### Task requirements
Please write out the lines below, from the line that contains "Click the 保 margin icon showing 13897.92" through the line that contains "[x=520, y=827]", both included, with nothing changed.

-- begin --

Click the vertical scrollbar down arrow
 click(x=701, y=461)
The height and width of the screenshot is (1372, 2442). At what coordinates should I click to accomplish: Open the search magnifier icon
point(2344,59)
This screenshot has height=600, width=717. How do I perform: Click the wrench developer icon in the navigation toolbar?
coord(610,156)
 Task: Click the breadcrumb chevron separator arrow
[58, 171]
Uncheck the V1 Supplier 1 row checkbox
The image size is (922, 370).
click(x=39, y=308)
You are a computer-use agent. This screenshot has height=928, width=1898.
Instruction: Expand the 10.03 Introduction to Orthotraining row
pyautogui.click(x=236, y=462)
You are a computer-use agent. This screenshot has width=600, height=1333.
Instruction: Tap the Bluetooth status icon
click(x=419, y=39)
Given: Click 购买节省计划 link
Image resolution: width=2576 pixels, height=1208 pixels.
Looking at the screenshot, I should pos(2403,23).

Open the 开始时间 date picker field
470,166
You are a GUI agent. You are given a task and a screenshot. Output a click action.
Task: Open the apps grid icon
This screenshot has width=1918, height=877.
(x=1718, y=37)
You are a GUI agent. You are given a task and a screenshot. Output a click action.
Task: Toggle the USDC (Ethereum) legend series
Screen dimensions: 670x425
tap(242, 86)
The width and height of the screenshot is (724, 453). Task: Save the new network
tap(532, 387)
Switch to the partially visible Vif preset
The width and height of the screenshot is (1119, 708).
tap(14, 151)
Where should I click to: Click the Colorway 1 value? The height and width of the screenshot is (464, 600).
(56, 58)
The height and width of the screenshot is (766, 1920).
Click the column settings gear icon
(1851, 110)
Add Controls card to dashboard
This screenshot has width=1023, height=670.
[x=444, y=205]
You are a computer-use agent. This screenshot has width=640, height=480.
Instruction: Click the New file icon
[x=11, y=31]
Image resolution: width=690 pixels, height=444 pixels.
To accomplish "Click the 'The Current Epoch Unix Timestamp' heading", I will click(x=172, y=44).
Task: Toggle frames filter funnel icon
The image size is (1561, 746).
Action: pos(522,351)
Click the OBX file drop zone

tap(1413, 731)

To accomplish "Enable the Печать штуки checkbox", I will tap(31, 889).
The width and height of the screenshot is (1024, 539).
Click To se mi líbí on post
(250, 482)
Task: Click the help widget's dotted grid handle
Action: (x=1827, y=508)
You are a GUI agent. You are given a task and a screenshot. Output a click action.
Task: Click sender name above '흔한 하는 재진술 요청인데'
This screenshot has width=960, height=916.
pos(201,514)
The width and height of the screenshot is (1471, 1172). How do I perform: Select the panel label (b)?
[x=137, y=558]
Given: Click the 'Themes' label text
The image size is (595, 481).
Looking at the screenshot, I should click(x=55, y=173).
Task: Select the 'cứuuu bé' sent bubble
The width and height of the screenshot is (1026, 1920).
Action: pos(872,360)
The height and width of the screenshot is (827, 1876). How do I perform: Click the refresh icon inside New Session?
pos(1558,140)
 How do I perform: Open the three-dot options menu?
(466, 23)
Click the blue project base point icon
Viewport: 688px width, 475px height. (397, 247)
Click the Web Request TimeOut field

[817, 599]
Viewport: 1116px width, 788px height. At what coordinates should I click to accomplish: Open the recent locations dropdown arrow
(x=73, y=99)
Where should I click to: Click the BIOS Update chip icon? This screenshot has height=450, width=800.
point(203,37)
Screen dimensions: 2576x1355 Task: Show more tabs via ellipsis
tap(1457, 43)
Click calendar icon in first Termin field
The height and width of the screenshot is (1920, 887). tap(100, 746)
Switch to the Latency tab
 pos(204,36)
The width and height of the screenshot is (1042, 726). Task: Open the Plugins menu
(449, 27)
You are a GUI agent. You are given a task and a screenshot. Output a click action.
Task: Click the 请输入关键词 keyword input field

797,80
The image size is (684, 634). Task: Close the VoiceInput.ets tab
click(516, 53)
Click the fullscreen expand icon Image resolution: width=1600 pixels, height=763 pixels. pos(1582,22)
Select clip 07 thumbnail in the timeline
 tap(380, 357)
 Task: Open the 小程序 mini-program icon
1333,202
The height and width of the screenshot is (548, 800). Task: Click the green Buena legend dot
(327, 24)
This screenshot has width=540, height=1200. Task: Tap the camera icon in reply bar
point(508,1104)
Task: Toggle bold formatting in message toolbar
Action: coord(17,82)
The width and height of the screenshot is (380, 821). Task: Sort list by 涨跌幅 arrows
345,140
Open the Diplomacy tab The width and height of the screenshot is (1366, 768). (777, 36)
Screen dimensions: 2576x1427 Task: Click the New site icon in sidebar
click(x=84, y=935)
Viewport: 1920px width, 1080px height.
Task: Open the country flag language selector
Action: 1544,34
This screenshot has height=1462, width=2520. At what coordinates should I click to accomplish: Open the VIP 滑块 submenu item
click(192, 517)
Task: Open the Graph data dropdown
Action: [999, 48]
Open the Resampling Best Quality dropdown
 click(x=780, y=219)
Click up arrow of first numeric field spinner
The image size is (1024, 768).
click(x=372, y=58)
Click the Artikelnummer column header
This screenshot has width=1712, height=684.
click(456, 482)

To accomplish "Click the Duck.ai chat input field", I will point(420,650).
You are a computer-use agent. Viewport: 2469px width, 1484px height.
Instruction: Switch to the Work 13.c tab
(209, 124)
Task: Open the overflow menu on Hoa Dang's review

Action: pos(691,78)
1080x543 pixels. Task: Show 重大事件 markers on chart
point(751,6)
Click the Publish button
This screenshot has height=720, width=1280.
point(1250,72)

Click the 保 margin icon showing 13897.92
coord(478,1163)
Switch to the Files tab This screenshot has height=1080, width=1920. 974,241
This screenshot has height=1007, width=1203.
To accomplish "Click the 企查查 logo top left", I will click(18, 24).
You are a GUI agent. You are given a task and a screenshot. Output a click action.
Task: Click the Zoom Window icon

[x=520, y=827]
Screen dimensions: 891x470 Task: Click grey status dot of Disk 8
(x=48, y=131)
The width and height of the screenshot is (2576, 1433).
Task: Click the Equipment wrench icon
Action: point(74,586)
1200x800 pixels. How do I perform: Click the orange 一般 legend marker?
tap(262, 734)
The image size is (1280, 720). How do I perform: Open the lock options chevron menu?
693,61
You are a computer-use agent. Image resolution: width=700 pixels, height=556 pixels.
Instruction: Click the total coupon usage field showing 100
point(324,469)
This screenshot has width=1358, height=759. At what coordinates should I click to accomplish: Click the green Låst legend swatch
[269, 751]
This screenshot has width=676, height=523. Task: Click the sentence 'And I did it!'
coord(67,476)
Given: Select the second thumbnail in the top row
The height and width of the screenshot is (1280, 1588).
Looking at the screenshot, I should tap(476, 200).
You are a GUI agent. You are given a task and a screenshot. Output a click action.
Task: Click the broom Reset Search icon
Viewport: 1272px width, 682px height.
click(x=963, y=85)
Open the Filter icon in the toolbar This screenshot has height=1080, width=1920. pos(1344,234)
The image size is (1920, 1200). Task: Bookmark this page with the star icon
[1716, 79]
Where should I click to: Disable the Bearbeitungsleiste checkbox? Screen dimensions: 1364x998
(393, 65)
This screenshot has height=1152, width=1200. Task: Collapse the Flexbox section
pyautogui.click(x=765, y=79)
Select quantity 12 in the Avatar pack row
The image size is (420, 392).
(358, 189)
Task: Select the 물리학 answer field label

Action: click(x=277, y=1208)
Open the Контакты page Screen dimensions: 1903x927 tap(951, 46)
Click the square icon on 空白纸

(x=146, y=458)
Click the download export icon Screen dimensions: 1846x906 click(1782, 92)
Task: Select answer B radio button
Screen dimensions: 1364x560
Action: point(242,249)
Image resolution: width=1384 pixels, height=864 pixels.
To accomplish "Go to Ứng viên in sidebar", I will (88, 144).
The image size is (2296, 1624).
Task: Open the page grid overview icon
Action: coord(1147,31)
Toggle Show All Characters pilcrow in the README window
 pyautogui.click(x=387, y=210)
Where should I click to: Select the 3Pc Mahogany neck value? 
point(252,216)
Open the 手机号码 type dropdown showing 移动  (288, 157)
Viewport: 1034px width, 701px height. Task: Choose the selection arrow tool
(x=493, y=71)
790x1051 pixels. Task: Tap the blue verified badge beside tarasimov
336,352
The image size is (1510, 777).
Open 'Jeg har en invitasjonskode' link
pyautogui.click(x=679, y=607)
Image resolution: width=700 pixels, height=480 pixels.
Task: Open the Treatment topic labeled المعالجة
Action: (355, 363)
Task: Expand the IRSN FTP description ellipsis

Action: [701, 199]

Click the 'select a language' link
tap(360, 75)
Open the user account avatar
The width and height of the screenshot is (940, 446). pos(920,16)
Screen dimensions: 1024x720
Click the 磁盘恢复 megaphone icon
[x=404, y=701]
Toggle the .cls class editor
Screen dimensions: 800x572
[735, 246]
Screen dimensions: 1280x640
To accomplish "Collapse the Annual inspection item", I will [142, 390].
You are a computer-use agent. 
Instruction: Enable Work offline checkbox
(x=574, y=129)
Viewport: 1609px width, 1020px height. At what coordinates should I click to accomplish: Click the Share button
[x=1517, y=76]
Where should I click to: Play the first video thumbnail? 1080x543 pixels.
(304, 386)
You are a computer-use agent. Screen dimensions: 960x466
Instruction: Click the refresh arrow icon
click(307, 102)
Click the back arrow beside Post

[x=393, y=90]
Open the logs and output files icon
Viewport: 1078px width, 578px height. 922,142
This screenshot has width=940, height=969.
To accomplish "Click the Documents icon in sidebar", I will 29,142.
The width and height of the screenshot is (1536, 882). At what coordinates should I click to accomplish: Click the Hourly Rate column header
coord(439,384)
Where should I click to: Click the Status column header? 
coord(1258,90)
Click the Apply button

-- end --

### Finished exercise
Click the 保 margin icon showing 13897.92
coord(478,1163)
Switch to the Files tab This screenshot has height=1080, width=1920. 974,241
This screenshot has height=1007, width=1203.
To accomplish "Click the 企查查 logo top left", I will click(18, 24).
You are a GUI agent. You are given a task and a screenshot. Output a click action.
Task: Click the Zoom Window icon

[x=520, y=827]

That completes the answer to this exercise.